Ariel disait à son fils : « Il  faut sortir … voir du monde … on rapporte toujours quelque chose !… Suivant ces préceptes, Serge a comme objectif de mieux connaître la profession, la réglementation française et (plus tard) européenne, ainsi que celles et ceux qui dirigent la branche du cidre et des jus de fruits. Les assemblées professionnelles sont l’occasion de rencontrer les hauts fonctionnaires de l’administration. Ainsi, Serge agit dans les syndicats professionels : il siège au SNIC (Syndicat National des Industries Cidricoles), préside à deux reprises l’ANIEC (Association Nationale Interprofessionnelle de l’Economie Cidricole), devient vice-président de la FNB (Fédération Nationale des Boissons, en tant que délégué du département production de boissons gazeuses). Sur le plan européen, il a été amené à présider l’AICV (Association Internationale des Cidres et Vins de Fruits). En Seine et Marne, il participe activement à la confrérie des gouste-cidre qui oeuvre au rayonnement des cidres d’ile de France.

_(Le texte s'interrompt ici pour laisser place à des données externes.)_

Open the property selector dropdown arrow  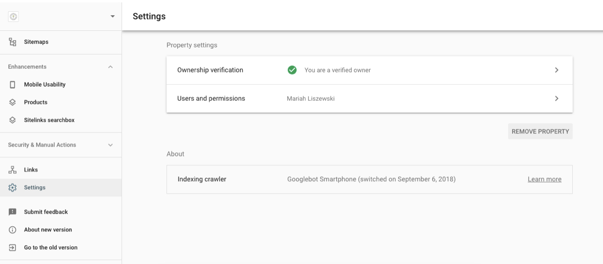(x=112, y=17)

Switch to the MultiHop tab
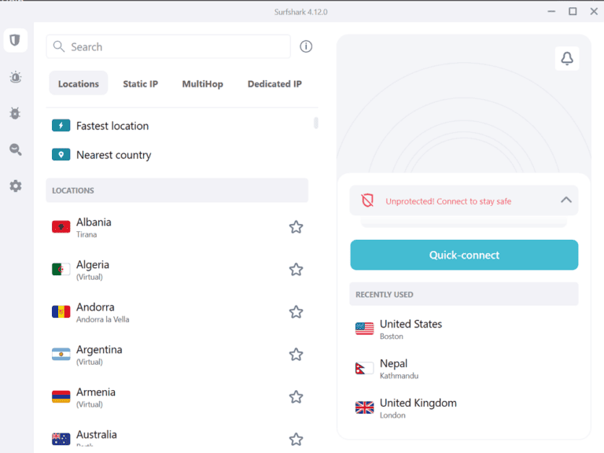pyautogui.click(x=202, y=84)
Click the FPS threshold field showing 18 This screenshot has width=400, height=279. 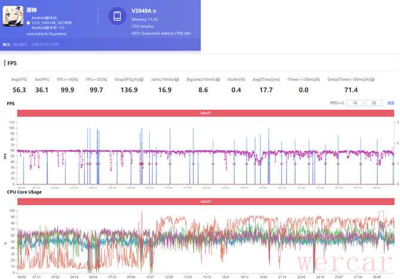coord(355,103)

Relations avec les entreprises locales

Pour désenclaver la cidrerie et lui assurer un réseau de solidarités, Serge s’implique à la chambre de commerce et d’industrie de Meaux comme membre titulaire et au Syndicat National de la Petite et Moyenne Industrie. Il fonde le Cercle des Industriels de la Région de Coulommiers et initie des actions concrètes avec la Sovis (Jouarre) et Villeroy & Boch (La Ferté Gaucher).

Contrats de plantations

Pour pallier la régression du verger national pour les pommes à cidre et à jus, l’interprofession cidricole met en place des contrats de plantations permettant aux producteurs d’être assurés de l’écoulement de leur récolte et de percevoir un prix plus attractif. La cidrerie Mignard fait planter environ 400 hectares de vergers  (pommiers basse tige) en Haute Normandie, dans la Marne, dans l’Aisne, et bien sûr en Seine et Marne (notamment chez Régine Gréssier à Fublaines et Michel Biberon à Verdelot).

Communication collective

Dans les années 60 la profession, encouragée par les pouvoirs publics, avait utilisé la télévision en noir et blanc pour « vanter » les vertus du cidre. Cela a duré peu de temps et les boissons alcoolisées furent ensuite interdites de télévision par la loi Évin. Pour soutenir la demande sur un marché en perte de vitesse, l’interprofession s’est organisée dans le cadre de l’ANIEC et a mené des actions de publicité et de relations publiques collectives, avec la création du label « Cidres de France » et des campagnes d’affichage, de radio et de promotion.

La mairie de Bellot

En 1977, André Pavois, qui avait succédé comme maire à Jean Brodard décédé en 1974, ne se représente pas et aucun conseiller municipal ne veut briguer ce mandat. Le directeur technique de la cidrerie Marc Buisson est d’avis que la fonction devrait être occupée par Serge et que ce pourrait être bénéfique, tant pour la société que pour le village. Le seul élu de la liste d’opposition, Jean Le Bon, devient 1er adjoint et se révèle précieux pour la commune ainsi que Robert Bedel 2ème adjoint. Serge occupera la fonction de maire de Bellot pendant 31 ans jusqu’en 2008.